When winter starts to wain and the promise of spring gives you hope, you bring home with you, green growing things and great expectations. I do it every year. But this year I was far away, returned late in May. With perennials in front of the house I didn’t have to put much stuff in the ground but all of my containers were stored. Everyone I knew had their plants established while I rummaged through left overs at the lawn & garden store. There were some good buys, plants that weren’t perfect, passed over and now just hoping to drop their roots somewhere before being recycled in the compost heap. It was the fist week of June before my plants were all in. Two weeks later everything looked fine, except for the tomatoes.
Flowers have always been good to me, give them a drink now and then and pull a few weeds. But my luck with tomatoes has been nothing but bad. If it’s not caterpillars or white flies it’s blossom-end-rot or mold. But they had great deals on healthy plants that should have been in the ground a month earlier. So I bought six, made them at home in 20 gallon pots. By the time they acclimated and got their roots in gear it was July. Everybody else had little green tomatoes and mine were still growing a root network. I figured they would come late but with a little luck, I would get some tomatoes.
In September, as green tomatoes began to turn, yellow first then into orange, I discovered that neighborhood squirrels had been watching them too. There was a yellow-pink tomato that would be just right in two or three days. When I checked again, it had been gnawed on, through the skin into the meaty flesh, just enough for flies to gain access and torpedo the salad I had planned. So I started harvesting firm, yellow-pink fruits keeping just ahead of the squirrels. They ripen on my countertop instead of vine ripened, like the samples down at Farmer’s Market. But I had tomatoes.

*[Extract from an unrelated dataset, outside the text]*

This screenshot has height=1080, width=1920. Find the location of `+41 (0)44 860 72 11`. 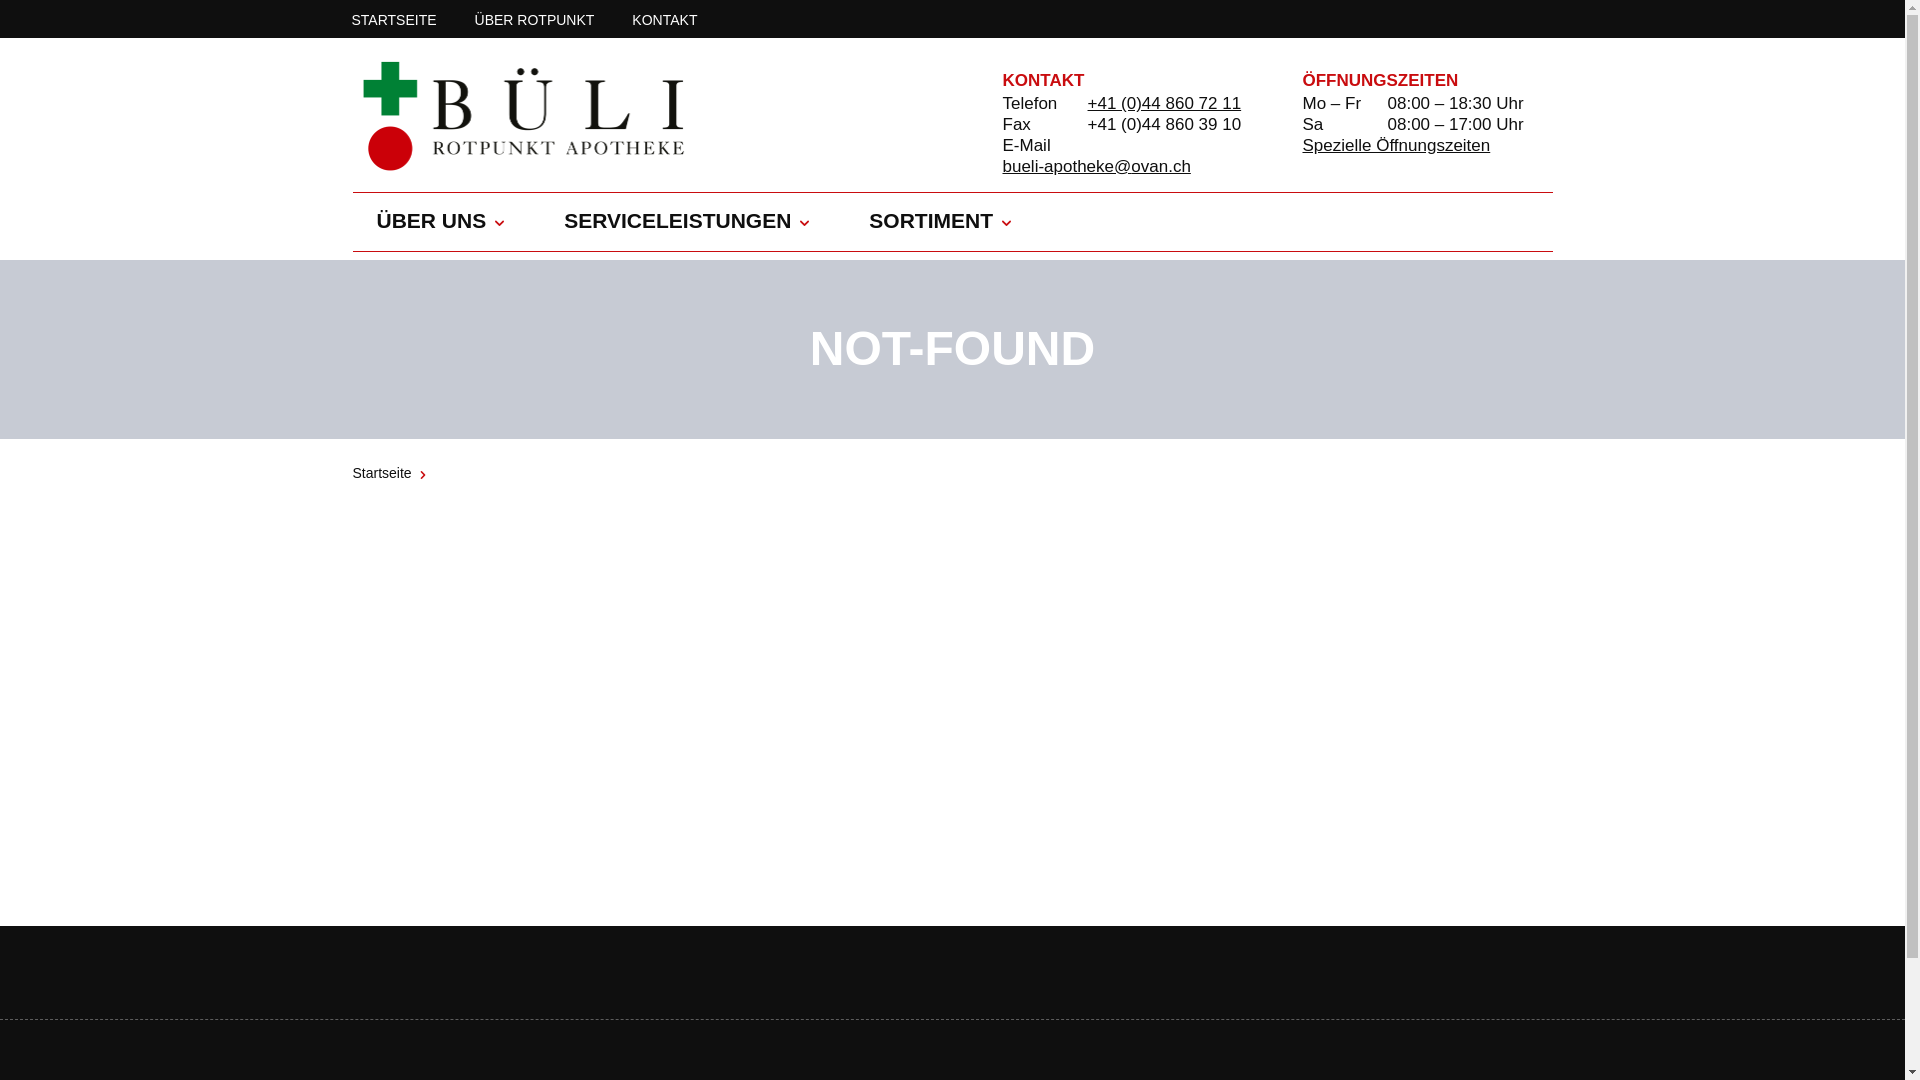

+41 (0)44 860 72 11 is located at coordinates (1165, 104).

So now it’s October, short days and cool nights, what’s left on the vines will not ripen in the sun. Plants aren’t stupid. They know, at least the annuals, when nights turn cool and sunlight goes away, they look in the mirror and say to themselves, “OMG, I’m so old. I don’t have much time left.” It’s programmed into the DNA, when the odds go against you and your time is short, reproduce. Bloom again, make new fruits; it’s all about the seeds. “If I”m going to perish, at least I can seed a new generation.” So that’s what they do and they spend all of their remaining energy on new blooms and whatever tomatoes are left, are left hanging like orphans. Then I come along and see the new blooms, tell the late tomatoes, in tomato talk, “You guys have been disinherited, you get nothing from now on. Why don’t you come with me? I’ll spread you out in the kitchen and you can ripen there, listen to the radio, watch me eat cereal in the morning.” They are smart enough, know that however their destiny plays out, they won’t be back in the spring. I collected all of my October tomatoes today, leaving the parent plants to fret over blossoms that will never set fruit. Between slicers and summer salad, my little harvest will last a week or so. The green ones may not make it to ripe; may have to do the fried green thing, dredged in garlic and pepper flour. If I had bib overhauls and a straw hat I could look the part.